Aim of the exercise: Copy out, unchanged, the part of the records below that opens with the line containing "Task: Toggle the Impaired Driving checkbox" and closes with the line containing "tap(396, 38)".

Data for the task:
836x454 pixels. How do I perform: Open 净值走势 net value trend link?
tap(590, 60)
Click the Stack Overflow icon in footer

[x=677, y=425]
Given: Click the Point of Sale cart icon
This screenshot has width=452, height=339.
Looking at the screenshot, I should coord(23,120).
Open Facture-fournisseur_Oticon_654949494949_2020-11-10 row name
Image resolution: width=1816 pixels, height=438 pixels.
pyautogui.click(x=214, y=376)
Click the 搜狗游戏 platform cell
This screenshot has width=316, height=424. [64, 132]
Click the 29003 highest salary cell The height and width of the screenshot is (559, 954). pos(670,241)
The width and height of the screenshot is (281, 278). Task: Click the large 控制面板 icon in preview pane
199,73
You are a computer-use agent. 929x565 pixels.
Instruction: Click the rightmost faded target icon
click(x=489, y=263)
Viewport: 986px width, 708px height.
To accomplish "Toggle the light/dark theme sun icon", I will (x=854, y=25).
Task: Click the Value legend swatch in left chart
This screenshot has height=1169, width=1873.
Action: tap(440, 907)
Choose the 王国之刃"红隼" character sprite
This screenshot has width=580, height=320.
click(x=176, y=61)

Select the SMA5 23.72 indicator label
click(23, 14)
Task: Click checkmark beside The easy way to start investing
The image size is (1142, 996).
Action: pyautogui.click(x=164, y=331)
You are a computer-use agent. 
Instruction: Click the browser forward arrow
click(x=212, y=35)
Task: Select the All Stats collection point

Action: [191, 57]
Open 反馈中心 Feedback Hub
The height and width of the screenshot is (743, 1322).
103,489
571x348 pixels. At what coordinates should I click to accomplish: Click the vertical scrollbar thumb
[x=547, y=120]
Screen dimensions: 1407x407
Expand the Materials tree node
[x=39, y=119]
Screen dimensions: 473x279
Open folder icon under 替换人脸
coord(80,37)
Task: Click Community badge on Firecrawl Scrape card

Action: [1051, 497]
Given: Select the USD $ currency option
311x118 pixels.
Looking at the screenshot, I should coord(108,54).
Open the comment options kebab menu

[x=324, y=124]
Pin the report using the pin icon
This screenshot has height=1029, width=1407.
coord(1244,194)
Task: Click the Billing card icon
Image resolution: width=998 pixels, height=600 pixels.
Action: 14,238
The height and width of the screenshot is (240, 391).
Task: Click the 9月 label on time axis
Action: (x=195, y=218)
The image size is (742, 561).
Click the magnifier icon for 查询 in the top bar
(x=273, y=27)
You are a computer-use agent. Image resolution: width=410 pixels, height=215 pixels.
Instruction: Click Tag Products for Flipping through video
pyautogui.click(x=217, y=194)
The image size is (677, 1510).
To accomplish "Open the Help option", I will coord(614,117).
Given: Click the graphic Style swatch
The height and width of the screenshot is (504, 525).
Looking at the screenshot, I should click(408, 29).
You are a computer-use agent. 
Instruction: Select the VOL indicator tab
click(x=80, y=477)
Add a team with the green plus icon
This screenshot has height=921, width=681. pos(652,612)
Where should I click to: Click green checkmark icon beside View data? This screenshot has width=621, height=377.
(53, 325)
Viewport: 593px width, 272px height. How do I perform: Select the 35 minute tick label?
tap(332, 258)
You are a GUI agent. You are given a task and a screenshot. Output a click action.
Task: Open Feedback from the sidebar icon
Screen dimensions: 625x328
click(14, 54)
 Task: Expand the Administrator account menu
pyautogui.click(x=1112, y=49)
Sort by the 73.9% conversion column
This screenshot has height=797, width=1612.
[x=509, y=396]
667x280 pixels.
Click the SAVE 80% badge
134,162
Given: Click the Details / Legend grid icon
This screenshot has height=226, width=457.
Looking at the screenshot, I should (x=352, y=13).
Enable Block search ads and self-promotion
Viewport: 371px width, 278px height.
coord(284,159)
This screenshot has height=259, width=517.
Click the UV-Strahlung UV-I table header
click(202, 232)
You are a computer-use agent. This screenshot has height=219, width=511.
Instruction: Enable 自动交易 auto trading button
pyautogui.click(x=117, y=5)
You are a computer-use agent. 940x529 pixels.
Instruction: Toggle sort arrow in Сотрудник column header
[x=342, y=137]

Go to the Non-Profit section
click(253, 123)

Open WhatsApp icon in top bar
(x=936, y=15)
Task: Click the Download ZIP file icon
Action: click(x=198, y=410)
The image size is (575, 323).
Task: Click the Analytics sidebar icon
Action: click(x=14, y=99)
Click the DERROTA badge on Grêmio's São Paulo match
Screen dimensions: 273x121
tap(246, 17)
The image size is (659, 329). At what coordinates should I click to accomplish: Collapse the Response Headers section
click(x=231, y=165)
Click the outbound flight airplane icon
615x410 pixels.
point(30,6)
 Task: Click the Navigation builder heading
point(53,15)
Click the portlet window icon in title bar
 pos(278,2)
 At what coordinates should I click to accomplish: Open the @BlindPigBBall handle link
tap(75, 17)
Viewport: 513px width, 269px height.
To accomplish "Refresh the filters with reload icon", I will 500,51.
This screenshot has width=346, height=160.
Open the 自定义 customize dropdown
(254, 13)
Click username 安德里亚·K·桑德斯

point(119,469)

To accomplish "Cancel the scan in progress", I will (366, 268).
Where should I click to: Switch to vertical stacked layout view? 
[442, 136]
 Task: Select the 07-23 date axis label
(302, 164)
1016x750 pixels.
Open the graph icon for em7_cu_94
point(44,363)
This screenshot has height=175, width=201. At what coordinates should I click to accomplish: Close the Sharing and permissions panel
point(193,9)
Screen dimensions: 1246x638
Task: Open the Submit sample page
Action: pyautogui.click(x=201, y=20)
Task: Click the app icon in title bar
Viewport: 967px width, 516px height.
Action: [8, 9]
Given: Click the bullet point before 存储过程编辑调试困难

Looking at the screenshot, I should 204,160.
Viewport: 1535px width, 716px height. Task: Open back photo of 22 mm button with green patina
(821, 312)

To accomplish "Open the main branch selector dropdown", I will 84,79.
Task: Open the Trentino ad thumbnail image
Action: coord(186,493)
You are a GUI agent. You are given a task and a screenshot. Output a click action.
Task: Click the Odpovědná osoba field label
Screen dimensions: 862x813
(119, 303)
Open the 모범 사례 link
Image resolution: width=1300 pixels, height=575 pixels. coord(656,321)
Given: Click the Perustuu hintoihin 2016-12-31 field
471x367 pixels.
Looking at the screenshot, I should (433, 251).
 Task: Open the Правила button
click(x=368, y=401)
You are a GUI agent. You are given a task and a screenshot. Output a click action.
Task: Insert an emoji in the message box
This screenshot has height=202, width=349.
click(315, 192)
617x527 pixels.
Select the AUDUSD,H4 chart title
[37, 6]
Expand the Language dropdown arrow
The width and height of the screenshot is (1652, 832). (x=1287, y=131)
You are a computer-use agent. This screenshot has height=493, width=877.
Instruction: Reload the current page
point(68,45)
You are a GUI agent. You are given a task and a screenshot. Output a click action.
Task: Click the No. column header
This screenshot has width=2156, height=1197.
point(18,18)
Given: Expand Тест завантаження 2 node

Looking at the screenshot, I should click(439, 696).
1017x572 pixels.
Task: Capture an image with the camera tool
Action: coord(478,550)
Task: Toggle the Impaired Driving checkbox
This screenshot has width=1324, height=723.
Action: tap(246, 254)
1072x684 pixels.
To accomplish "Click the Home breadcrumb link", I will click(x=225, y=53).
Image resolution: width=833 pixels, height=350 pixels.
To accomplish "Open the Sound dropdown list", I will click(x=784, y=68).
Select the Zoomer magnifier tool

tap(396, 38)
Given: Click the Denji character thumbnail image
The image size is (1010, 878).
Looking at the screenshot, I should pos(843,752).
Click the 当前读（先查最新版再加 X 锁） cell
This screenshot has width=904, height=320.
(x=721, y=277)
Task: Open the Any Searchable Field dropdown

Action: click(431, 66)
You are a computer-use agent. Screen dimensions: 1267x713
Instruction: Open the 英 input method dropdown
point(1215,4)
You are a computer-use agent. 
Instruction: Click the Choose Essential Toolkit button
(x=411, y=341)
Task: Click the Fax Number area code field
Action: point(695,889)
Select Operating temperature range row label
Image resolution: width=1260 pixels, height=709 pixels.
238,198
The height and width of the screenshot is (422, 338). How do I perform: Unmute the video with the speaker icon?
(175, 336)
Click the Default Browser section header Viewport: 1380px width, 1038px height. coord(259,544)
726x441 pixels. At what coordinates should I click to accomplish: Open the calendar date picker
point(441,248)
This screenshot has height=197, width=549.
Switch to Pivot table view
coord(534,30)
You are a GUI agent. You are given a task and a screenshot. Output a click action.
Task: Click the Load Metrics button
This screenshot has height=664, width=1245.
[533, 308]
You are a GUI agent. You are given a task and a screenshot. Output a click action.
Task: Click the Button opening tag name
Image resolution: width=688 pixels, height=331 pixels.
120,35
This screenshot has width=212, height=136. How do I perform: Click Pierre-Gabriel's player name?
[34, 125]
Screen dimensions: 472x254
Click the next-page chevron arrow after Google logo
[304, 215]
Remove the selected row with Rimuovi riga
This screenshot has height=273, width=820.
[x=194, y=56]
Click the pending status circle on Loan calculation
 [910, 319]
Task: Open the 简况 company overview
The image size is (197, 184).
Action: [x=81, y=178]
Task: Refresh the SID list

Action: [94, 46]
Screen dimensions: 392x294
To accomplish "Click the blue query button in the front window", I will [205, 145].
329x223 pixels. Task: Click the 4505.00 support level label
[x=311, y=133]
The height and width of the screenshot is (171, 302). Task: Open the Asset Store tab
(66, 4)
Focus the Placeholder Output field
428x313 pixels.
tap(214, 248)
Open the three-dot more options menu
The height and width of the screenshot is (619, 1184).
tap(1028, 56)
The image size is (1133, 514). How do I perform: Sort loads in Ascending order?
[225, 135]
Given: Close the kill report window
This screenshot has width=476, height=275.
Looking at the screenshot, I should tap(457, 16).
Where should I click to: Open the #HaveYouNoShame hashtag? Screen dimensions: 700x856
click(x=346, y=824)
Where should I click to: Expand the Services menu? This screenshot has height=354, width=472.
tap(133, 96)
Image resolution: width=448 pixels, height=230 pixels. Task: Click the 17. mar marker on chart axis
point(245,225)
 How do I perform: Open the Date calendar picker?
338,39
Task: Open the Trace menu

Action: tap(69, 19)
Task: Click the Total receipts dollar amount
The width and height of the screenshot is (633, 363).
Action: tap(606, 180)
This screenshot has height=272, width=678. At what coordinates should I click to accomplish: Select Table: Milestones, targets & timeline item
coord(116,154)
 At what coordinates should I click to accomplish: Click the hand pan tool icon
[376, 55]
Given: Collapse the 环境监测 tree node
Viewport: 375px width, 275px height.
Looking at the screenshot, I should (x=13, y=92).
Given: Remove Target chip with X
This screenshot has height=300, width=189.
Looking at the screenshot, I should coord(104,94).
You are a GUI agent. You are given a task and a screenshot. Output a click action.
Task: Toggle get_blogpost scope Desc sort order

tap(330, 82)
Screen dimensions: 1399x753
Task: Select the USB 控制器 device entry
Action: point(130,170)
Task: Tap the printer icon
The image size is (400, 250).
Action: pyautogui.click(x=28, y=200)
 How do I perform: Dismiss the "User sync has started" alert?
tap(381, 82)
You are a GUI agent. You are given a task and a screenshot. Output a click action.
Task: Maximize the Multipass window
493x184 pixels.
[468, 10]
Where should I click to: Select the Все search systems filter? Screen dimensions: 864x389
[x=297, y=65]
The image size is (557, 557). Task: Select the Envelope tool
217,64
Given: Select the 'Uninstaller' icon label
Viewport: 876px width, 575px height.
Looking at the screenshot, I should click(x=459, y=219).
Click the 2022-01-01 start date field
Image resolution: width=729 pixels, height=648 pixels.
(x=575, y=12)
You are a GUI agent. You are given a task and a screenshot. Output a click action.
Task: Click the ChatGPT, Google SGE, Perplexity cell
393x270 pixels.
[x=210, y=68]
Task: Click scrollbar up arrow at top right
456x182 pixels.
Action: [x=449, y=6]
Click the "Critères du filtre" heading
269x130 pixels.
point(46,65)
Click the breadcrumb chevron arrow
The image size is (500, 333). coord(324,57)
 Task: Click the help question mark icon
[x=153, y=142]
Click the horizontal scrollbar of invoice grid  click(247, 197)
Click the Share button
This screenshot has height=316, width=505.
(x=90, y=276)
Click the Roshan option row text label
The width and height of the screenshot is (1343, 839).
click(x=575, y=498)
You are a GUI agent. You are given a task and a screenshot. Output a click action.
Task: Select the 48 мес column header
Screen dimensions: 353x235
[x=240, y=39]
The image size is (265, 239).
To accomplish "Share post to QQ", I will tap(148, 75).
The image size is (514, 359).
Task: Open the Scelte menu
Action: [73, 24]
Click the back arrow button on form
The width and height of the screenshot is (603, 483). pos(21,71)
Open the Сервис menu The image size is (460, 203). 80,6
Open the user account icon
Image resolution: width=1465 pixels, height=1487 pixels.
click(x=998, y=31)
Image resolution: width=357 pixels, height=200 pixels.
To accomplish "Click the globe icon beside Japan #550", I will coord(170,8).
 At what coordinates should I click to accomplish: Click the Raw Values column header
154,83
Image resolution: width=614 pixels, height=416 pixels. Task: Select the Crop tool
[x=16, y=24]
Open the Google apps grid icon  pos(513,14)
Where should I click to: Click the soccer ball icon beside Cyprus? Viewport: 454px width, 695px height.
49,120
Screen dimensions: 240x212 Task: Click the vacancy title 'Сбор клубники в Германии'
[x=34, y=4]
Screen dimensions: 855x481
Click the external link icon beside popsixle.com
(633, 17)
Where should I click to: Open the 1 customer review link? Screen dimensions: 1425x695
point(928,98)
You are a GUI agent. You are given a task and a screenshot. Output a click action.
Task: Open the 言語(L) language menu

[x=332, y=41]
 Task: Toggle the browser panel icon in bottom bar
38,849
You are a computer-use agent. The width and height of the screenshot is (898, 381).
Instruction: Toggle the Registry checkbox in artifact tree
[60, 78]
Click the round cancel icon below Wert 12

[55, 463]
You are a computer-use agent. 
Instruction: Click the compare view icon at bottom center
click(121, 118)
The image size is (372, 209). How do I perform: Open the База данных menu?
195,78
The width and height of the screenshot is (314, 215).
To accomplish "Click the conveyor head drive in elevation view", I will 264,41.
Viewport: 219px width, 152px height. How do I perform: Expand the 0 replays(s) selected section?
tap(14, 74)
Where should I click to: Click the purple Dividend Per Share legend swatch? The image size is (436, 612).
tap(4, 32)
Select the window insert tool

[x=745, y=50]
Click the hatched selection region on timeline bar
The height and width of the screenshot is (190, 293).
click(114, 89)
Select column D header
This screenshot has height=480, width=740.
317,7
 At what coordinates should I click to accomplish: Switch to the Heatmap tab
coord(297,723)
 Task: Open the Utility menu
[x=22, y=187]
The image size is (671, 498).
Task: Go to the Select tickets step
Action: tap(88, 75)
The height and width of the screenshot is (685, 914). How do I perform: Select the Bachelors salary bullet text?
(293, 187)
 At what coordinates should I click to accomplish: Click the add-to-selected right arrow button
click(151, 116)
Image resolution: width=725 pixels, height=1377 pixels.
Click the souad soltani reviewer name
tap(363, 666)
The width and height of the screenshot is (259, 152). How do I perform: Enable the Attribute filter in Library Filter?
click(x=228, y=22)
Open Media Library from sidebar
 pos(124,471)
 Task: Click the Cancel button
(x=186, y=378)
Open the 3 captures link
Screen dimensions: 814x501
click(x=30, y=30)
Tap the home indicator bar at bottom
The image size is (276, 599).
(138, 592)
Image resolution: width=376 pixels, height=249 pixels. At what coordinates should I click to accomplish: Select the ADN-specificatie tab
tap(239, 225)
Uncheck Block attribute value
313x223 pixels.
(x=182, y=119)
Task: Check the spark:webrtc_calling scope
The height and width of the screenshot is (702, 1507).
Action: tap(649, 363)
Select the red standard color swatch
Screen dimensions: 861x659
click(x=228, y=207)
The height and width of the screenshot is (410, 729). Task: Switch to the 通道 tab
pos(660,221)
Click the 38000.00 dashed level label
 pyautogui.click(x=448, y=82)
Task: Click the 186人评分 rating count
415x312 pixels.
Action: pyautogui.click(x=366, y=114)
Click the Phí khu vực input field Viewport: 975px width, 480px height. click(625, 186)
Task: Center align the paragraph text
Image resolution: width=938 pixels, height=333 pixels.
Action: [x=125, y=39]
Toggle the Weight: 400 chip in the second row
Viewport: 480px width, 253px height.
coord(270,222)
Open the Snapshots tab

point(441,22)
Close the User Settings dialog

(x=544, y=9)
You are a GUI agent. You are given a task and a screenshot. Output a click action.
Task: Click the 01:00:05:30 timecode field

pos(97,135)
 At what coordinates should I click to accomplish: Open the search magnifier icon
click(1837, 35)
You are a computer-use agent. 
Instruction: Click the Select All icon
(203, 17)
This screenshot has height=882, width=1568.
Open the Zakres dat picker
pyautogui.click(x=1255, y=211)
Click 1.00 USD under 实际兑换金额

Solved exercise:
Task: Toggle the Impaired Driving checkbox
This screenshot has width=1324, height=723.
Action: tap(246, 254)
1072x684 pixels.
To accomplish "Click the Home breadcrumb link", I will click(x=225, y=53).
Image resolution: width=833 pixels, height=350 pixels.
To accomplish "Open the Sound dropdown list", I will click(x=784, y=68).
Select the Zoomer magnifier tool

tap(396, 38)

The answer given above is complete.